Opposition parliamentarians in India will seek key changes to The Competition (Amendment) Bill, 2022, in the winter session of Parliament, The Hindustan Times reported, citing senior sources.
The Bill aims to make changes in the Competition Commission of India (CCI)’s role in mergers and acquisitions and was introduced in the Lok Sabha in August. The changes are likely to target one of the key proposals in the Bill, which plans to make CCI’s approval mandatory for all merger and acquisitions valued at over 20 billion rupees ($250 million).
Two senior opposition leaders said they will demand “more clarity on how the deal value, the key to CCI’s intervention, would be determined.” In their view, the bill should also have a provision for periodic revision of the deal value “as price rise or market favourable conditions can rapidly change the value.”
A third Opposition MP said a proposal in the Bill to reduce the time given to the Commission to analyze the deal from 210 days to 150 days should be rejected because "it is not needed."
The bill also proposes to widen the scope of anti-competitive agreements to include a wider range of entities.
A report by NGO PRS Legislative on the Bill states:
“Currently, enterprises or persons engaged in similar businesses can be held to be a part of anti-competitive agreements. The Bill expands this to also include enterprises or persons who are not engaged in similar businesses.”
The proposed law also creates a framework for settlement and aims for faster resolution of investigations by the CCI, while it decriminalizes certain offences under the Act.

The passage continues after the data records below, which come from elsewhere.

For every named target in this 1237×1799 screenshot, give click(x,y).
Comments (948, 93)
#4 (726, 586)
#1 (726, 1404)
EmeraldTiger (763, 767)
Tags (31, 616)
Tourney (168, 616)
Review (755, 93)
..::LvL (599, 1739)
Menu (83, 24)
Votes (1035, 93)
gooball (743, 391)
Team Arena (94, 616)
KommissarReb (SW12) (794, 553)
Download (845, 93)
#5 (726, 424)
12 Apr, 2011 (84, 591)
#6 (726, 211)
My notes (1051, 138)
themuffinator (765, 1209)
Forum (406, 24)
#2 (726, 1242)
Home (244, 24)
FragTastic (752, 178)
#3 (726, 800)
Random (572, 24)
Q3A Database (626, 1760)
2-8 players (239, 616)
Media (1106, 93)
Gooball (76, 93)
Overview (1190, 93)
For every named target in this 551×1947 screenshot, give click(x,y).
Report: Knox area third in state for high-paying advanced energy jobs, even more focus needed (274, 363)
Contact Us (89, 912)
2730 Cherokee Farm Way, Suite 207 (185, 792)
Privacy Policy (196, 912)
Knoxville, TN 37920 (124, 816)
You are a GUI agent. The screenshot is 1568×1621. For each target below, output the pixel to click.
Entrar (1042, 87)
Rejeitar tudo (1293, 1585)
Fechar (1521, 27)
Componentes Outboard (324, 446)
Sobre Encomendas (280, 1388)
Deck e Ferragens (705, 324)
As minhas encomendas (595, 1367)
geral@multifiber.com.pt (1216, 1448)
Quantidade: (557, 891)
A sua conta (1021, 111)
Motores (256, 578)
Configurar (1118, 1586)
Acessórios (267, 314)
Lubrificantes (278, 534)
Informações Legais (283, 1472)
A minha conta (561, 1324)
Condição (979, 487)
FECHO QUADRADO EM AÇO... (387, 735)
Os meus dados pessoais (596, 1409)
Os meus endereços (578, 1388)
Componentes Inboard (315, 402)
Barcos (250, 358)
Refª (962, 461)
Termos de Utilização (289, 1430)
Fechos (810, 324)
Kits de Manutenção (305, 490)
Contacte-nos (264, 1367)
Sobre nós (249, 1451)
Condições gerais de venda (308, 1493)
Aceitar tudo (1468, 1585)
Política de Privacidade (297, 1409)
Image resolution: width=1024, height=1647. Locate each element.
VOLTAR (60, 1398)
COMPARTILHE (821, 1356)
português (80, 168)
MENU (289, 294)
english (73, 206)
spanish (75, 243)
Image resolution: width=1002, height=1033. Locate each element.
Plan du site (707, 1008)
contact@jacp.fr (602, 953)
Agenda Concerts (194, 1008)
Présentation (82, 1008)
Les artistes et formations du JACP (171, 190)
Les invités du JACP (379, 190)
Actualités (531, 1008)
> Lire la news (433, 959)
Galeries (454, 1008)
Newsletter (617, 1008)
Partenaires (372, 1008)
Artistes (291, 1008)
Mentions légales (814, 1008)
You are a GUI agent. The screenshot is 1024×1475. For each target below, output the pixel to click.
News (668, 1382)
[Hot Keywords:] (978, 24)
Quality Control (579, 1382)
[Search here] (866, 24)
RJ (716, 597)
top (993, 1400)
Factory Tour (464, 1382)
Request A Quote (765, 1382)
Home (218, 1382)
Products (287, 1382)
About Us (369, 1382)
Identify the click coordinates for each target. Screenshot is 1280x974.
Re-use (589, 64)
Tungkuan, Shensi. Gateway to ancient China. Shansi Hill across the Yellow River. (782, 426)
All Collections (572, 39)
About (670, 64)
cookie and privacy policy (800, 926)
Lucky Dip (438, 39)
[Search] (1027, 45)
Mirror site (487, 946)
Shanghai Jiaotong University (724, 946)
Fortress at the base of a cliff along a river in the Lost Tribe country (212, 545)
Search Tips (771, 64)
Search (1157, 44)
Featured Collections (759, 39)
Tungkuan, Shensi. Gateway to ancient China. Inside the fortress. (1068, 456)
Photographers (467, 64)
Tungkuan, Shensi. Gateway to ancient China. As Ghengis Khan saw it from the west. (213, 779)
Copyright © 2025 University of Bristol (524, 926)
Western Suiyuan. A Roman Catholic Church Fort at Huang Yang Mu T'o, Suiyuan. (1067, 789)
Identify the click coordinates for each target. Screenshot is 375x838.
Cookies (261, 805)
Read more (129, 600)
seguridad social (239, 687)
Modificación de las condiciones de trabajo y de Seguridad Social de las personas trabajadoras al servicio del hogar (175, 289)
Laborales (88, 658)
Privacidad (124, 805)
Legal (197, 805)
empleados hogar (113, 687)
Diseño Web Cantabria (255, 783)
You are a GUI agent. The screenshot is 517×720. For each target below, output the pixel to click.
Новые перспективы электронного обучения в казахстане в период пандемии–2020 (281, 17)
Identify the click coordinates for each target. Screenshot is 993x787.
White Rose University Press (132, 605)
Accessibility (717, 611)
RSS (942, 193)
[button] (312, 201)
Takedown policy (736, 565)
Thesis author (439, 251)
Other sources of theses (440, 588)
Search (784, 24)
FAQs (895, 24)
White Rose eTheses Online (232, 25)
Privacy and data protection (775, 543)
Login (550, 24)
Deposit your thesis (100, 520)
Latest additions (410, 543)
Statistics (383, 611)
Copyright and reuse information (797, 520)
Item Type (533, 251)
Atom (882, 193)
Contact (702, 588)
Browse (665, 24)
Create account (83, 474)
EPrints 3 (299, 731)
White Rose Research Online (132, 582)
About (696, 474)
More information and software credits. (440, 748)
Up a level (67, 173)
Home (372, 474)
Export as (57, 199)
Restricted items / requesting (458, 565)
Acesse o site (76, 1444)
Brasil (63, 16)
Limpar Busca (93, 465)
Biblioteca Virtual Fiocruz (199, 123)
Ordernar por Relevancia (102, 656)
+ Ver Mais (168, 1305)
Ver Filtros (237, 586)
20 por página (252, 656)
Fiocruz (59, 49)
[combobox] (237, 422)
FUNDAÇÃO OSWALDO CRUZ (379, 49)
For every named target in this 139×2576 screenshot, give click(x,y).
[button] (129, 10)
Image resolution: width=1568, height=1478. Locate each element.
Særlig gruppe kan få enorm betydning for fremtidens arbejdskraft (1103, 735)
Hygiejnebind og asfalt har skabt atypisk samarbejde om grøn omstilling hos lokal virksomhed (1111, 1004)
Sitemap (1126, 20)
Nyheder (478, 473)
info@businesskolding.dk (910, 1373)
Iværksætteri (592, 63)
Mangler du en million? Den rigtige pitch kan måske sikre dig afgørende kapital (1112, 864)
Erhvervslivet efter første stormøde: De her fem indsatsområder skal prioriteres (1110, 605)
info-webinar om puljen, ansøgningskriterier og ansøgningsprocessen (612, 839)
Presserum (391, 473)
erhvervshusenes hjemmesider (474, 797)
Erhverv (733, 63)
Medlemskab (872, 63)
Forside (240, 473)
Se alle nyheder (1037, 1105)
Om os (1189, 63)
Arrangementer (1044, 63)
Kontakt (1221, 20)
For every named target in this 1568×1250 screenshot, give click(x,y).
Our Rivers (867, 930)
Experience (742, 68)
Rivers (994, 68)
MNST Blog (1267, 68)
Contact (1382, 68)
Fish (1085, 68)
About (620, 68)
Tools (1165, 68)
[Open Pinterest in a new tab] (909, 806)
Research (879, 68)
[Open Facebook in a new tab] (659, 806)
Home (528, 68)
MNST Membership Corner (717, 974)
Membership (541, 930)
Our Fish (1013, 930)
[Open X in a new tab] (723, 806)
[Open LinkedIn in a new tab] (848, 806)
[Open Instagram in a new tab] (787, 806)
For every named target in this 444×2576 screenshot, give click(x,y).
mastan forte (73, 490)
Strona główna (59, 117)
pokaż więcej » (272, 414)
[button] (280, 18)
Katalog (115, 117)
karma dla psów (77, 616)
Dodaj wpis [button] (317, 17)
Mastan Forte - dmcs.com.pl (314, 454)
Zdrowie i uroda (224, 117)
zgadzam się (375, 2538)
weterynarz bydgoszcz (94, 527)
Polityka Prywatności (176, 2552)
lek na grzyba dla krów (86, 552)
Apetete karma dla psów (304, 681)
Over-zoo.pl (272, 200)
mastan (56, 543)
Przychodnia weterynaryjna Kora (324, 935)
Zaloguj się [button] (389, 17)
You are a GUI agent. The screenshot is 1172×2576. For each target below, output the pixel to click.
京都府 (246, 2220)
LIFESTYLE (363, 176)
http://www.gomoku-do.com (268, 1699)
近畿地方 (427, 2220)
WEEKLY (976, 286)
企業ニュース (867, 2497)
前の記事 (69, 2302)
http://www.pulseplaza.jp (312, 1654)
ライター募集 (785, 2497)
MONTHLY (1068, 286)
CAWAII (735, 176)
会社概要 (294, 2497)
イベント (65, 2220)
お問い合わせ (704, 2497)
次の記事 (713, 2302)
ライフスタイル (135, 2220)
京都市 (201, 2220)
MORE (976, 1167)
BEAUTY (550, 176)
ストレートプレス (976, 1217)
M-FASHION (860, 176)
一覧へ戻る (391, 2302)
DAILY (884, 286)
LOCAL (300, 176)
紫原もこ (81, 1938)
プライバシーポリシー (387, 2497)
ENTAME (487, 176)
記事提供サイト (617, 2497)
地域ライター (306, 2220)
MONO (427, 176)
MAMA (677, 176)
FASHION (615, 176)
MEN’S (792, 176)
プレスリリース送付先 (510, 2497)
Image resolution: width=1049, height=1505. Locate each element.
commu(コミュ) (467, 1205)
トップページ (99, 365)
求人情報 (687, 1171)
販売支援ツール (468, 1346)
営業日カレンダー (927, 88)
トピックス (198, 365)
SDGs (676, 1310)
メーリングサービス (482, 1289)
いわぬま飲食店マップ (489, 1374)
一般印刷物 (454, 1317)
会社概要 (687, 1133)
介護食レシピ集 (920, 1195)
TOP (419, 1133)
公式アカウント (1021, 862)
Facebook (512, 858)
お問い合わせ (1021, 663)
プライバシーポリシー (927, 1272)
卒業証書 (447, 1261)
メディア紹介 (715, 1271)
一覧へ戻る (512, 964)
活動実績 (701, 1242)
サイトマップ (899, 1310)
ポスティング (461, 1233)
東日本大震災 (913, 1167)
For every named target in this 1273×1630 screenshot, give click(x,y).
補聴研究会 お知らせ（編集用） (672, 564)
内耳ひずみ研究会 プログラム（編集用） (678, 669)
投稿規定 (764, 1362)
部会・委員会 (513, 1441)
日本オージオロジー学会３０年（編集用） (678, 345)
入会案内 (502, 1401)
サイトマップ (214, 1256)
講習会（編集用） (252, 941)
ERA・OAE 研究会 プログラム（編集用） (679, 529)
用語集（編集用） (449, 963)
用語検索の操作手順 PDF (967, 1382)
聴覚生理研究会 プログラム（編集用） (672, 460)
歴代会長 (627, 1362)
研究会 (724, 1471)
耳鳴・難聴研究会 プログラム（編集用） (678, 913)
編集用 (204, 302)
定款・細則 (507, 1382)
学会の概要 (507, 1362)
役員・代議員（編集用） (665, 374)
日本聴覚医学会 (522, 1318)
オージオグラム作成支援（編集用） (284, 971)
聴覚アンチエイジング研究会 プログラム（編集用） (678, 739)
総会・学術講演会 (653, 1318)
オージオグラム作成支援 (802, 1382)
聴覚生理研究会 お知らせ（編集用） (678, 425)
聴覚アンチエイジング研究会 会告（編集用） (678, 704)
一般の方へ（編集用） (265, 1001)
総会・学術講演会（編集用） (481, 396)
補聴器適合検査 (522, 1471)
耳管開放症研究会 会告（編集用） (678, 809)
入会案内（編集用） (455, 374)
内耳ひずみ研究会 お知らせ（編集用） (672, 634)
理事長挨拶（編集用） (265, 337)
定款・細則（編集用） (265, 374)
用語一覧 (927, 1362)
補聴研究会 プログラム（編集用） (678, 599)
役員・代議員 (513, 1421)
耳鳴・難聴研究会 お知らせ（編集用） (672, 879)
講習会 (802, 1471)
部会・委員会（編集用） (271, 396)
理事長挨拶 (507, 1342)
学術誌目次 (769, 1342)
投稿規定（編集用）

One member of Congress noted that while lawmakers generally support the bill, "some key changes and more clarifications are required." In particular, it is the main law, not the subordinate legislations must give a clear view of how the value of a transaction would be determined. This is especially important for digital companies, the Congress MP stressed.
The PRS report said about digital companies:
“Acquisitions in the digital markets are valued based on data or certain business innovation of the company being acquired. Acquisition of such entities may not fall under the purview of traditional thresholds of assets or turnover to evaluate their impact on competition. The Bill proposes to evaluate such deals based on the value of transactions.”